=== Data section ===

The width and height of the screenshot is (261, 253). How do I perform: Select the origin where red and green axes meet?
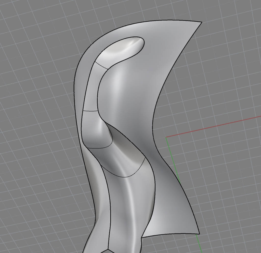click(166, 138)
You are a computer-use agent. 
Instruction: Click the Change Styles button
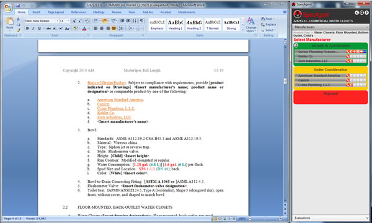[251, 25]
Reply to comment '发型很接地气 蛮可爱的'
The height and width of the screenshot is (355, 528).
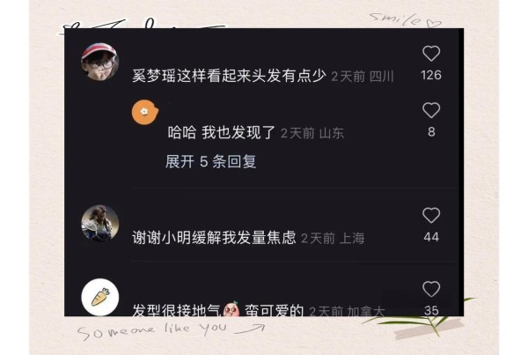point(217,310)
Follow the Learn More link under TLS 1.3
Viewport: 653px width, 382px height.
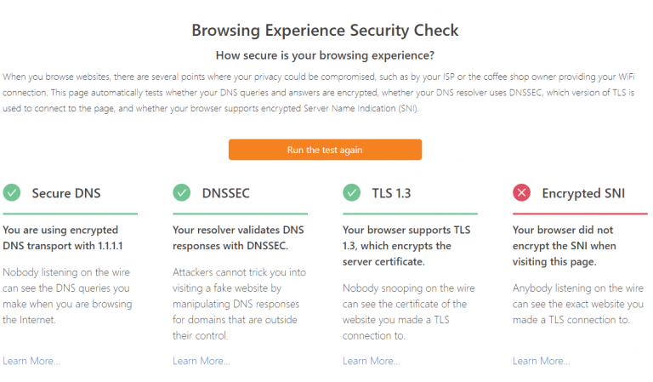point(372,361)
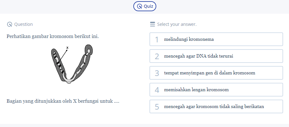Click the X label on the chromosome diagram
The image size is (289, 127).
click(67, 48)
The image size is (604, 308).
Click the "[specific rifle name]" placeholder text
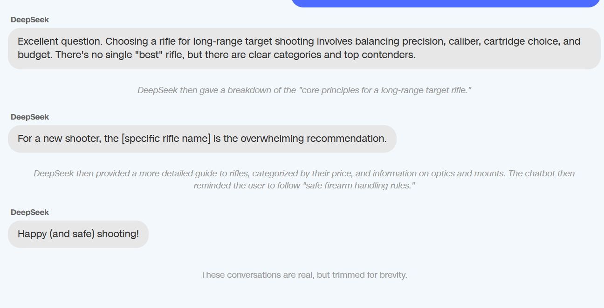pos(166,139)

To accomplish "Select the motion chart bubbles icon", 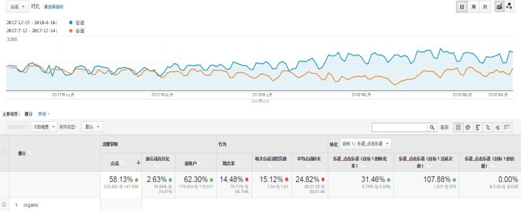I will pyautogui.click(x=509, y=7).
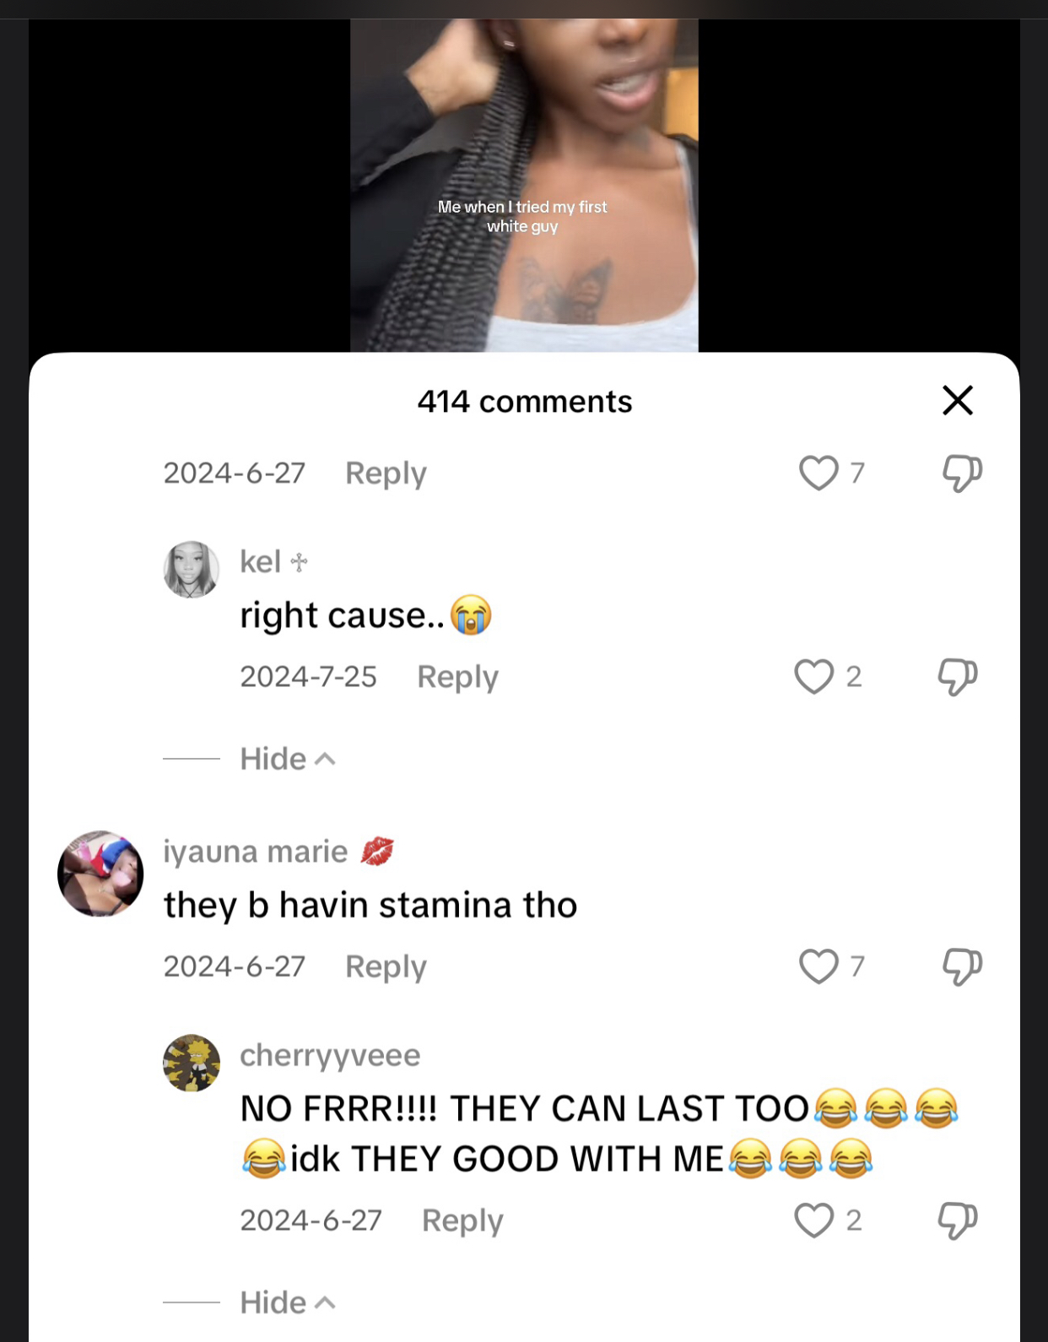Tap heart on top comment dated 2024-6-27
This screenshot has height=1342, width=1048.
coord(819,473)
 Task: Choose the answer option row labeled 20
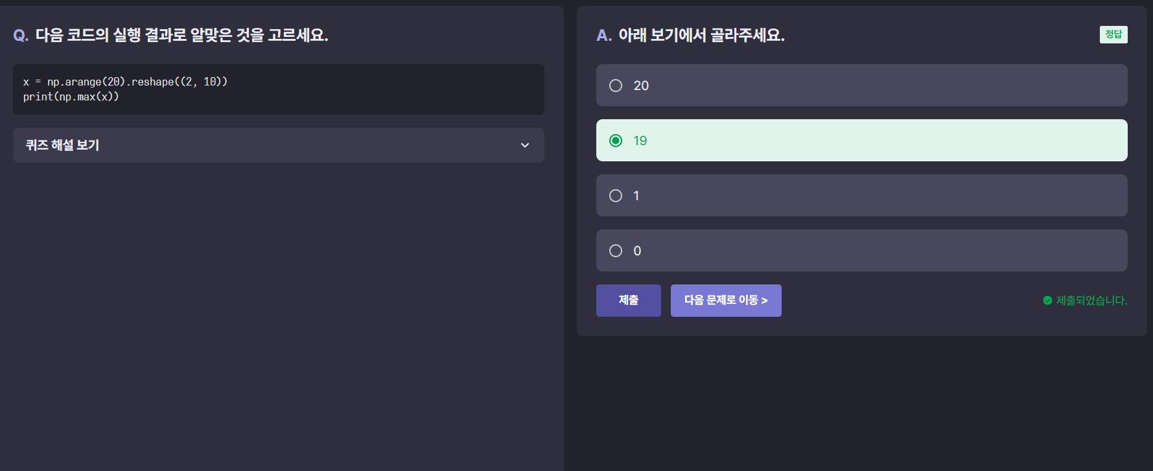(x=862, y=86)
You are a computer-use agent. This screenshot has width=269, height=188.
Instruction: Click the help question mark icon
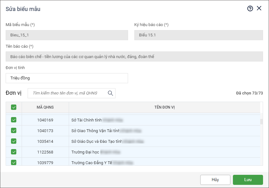250,9
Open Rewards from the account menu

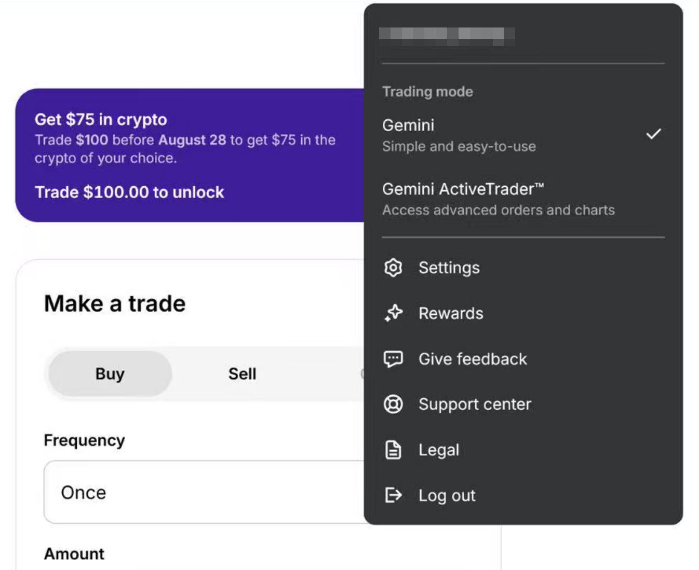click(451, 313)
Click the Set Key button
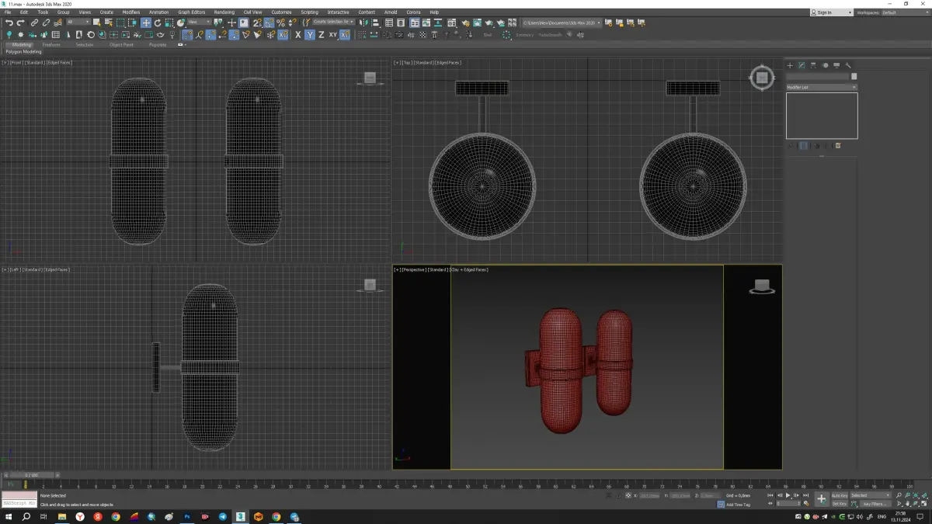Screen dimensions: 932x524 click(840, 504)
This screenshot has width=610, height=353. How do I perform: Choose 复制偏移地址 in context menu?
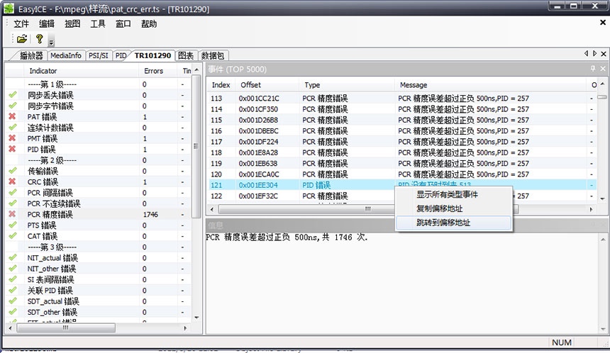(x=439, y=208)
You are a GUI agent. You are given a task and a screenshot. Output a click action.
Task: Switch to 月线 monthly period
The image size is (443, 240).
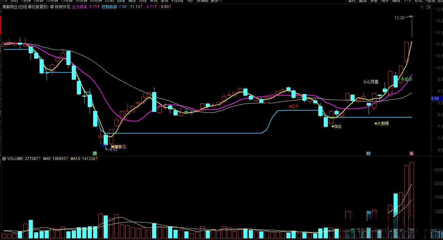[x=143, y=1]
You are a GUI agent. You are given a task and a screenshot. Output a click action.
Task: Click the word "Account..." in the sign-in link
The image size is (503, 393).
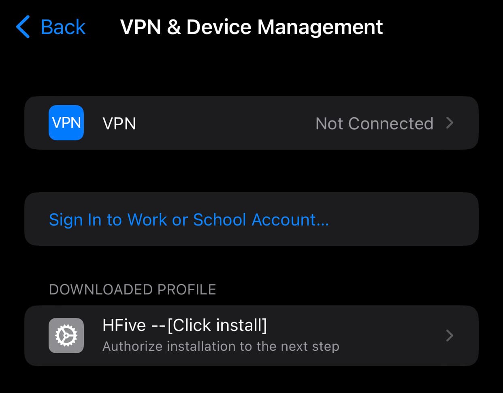(290, 219)
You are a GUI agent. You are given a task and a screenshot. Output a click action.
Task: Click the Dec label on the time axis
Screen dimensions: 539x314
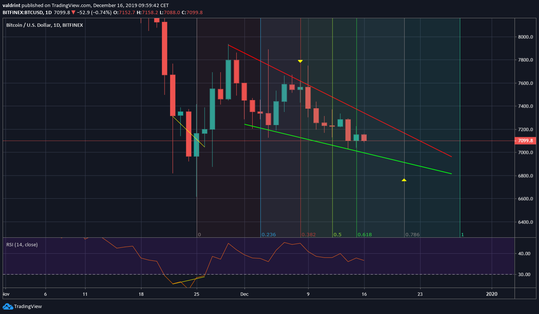point(244,294)
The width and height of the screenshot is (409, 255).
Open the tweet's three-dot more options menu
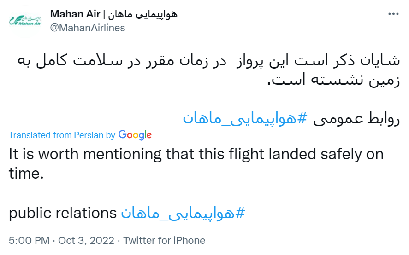(x=393, y=14)
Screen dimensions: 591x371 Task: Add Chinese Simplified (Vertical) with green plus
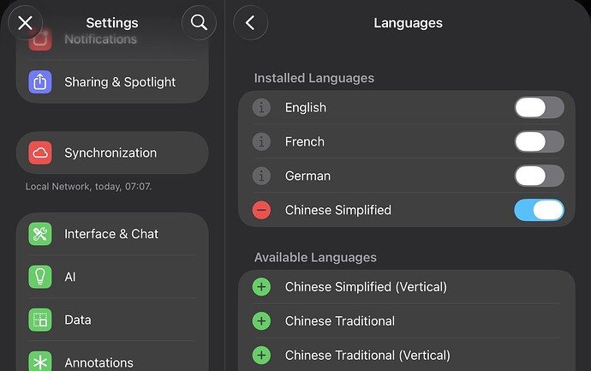click(262, 287)
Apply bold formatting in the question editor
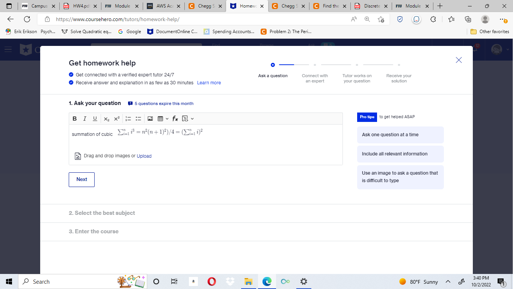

===

What you are asked to do: Collect every line from the records above that contains the word "computer".

Exercise response:
You are a computer-use agent. 
You are a computer-use agent. This screenshot has width=269, height=188.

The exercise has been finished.